• **EXTRAIT PROPOSÉ**:
——————
Les caméras de surveillance sont un peu partout, mais il n'y a pas forcément un agent derrière chacune d'elles. Keystone

Les caméras de surveillance sont partout, mais que surveillent-elles au juste? A l’occasion d’une publication scientifique européenne, un expert académique et un commandant de police cantonale font le point sur une technologie qui suscite bien des fantasmes.

La foule défile sur l’écran. Pressée, anonyme, compacte. Soudain, un bip. L’image se fige. Un cadre blanc clignote, encerlant un visage.

– Je crois que voilà notre homme!

– Tu peux agrandir?

En quelques clics, le visage occupe la moitié de l’écran. Sur l’autre, la photo anthropomorphique de l’individu et l’inscription MATCH. En rouge.
——————
(Entrées de texte et de localisation d'éléments)
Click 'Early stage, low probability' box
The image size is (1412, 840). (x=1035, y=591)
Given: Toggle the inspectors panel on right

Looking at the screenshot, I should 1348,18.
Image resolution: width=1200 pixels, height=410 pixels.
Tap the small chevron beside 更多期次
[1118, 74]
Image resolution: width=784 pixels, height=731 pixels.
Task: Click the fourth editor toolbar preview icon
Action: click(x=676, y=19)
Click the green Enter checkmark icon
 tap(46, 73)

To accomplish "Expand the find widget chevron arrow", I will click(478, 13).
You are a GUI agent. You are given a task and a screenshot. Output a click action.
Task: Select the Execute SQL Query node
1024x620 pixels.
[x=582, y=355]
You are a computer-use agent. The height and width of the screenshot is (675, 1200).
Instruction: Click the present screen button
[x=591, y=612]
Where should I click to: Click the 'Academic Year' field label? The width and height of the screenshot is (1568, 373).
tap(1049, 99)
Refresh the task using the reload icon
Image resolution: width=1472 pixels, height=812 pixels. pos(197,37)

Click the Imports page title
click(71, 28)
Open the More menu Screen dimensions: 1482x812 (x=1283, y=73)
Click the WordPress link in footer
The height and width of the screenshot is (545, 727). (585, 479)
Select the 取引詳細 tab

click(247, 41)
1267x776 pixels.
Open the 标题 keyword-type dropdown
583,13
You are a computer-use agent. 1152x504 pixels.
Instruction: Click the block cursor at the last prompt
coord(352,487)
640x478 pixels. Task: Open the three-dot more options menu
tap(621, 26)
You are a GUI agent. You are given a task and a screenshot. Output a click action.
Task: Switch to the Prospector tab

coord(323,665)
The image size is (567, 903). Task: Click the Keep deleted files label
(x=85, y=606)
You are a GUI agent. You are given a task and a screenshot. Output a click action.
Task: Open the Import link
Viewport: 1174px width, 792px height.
——————
• **TRAVAIL DEMANDÉ**:
[1] Réécrivez plus brièvement, dans l'extrait sur la vidéosurveillance, le paragraphe qui commence par « Les caméras de surveillance sont partout, mais que surveillent-elles », en gardant ses informations essentielles.
[2] Citez les lignes des entrées depuis la ligne contenant « Open the More » jusqu'à la dernière ligne des entrées incluse.
Les entrées n'ont aucun lien avec l'extrait.

• **CORRIGÉ**:
[1] À l'occasion d'une publication scientifique européenne, un expert académique et un commandant de police cantonale font le point sur ce que surveillent réellement les caméras, omniprésentes, une technologie qui suscite bien des fantasmes.

[2]
Open the More menu Screen dimensions: 1482x812 (x=1283, y=73)
Click the WordPress link in footer
The height and width of the screenshot is (545, 727). (585, 479)
Select the 取引詳細 tab

click(247, 41)
1267x776 pixels.
Open the 标题 keyword-type dropdown
583,13
You are a computer-use agent. 1152x504 pixels.
Instruction: Click the block cursor at the last prompt
coord(352,487)
640x478 pixels. Task: Open the three-dot more options menu
tap(621, 26)
You are a GUI agent. You are given a task and a screenshot. Output a click action.
Task: Switch to the Prospector tab

coord(323,665)
The image size is (567, 903). Task: Click the Keep deleted files label
(x=85, y=606)
You are a GUI agent. You are given a task and a screenshot. Output a click action.
Task: Open the Import link
Viewport: 1174px width, 792px height.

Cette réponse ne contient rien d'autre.